* [ENTRIES SHOWN]
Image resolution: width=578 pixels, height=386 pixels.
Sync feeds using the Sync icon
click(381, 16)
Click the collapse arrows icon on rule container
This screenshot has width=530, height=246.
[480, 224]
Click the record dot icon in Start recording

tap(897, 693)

...

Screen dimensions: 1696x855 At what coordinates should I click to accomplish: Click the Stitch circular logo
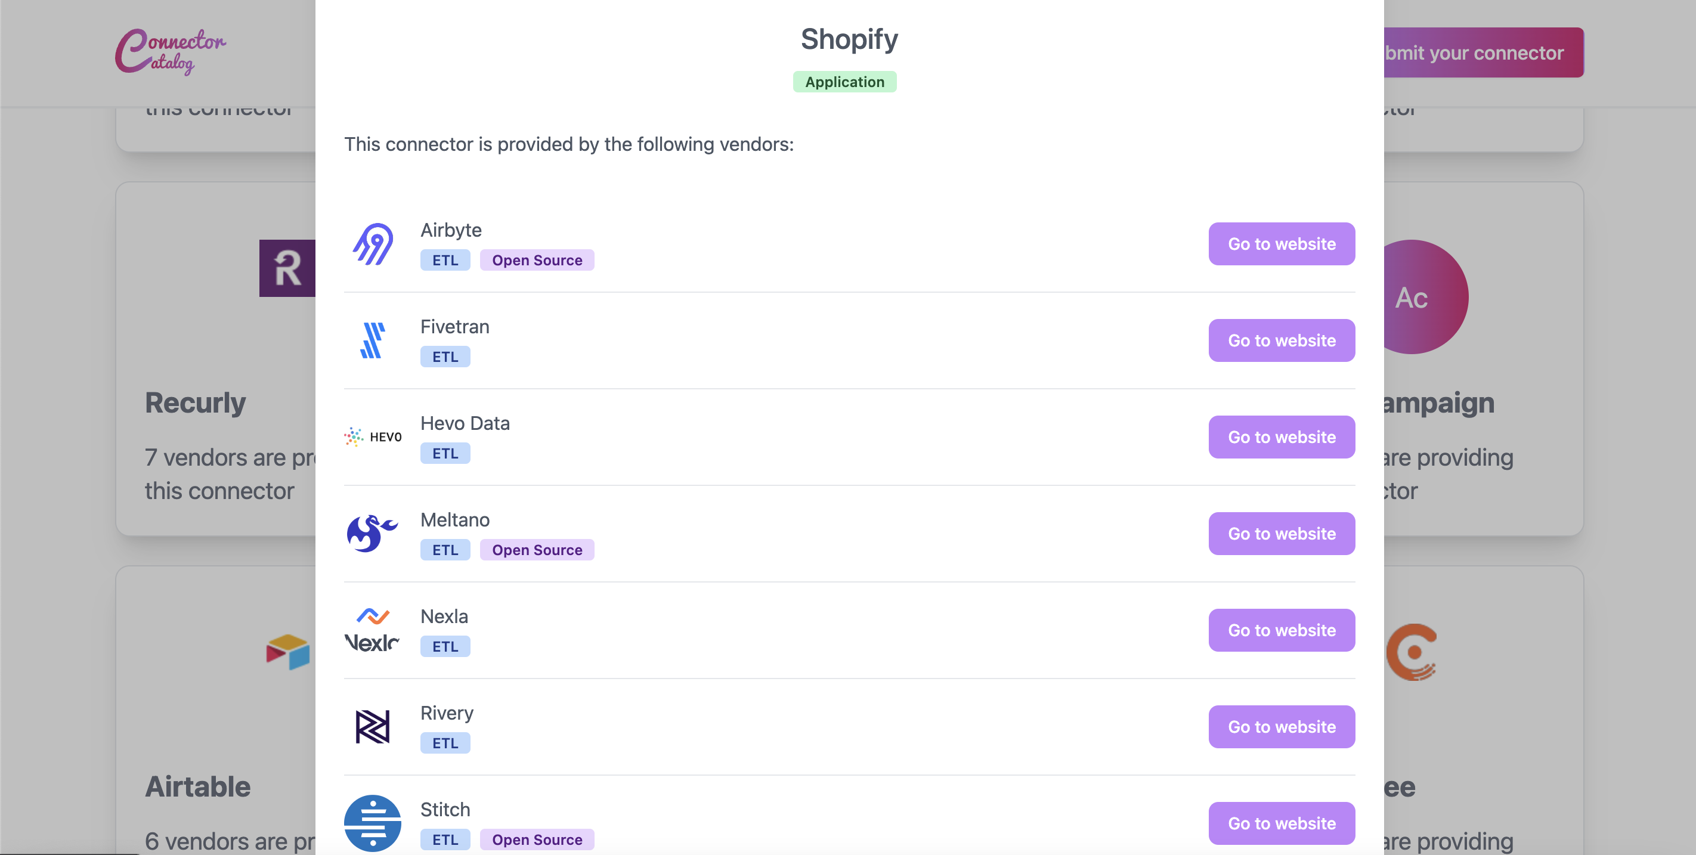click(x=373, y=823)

--

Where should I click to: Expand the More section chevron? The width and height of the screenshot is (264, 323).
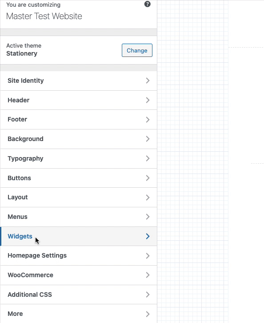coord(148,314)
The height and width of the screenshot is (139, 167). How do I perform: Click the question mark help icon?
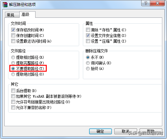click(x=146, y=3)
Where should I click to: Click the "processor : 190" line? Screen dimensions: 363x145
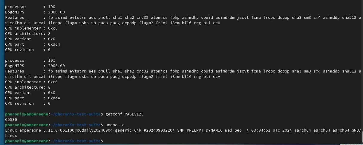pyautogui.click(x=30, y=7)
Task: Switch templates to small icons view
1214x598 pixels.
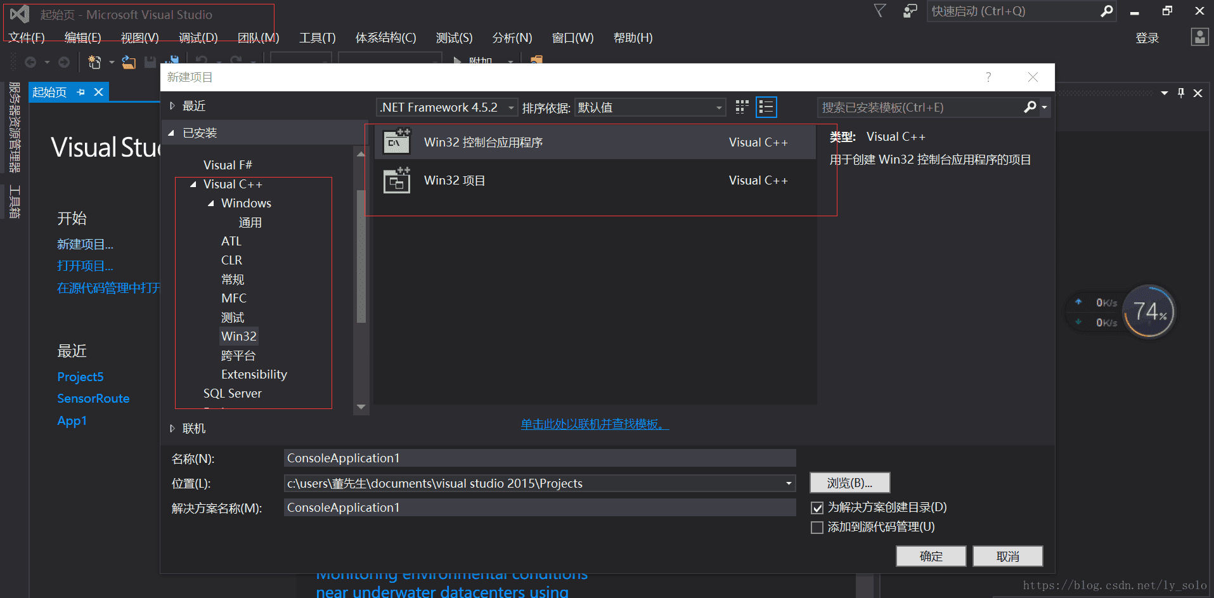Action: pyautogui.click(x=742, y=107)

* [WHAT IS REQUIRED] Copy nothing but the lines above from the one with "Where should I click to: Expand" to the one with "Task: Switch templates to small icons view", inclusive, word for word. Leave every picture out.

* [SOLUTION TO THIS PROBLEM]
Where should I click to: Expand the More section chevron? The width and height of the screenshot is (264, 323).
coord(148,314)
The height and width of the screenshot is (139, 167). How do I perform: Click the question mark help icon?
click(x=146, y=3)
Where should I click to: Click the "processor : 190" line? Screen dimensions: 363x145
pyautogui.click(x=30, y=7)
Task: Switch templates to small icons view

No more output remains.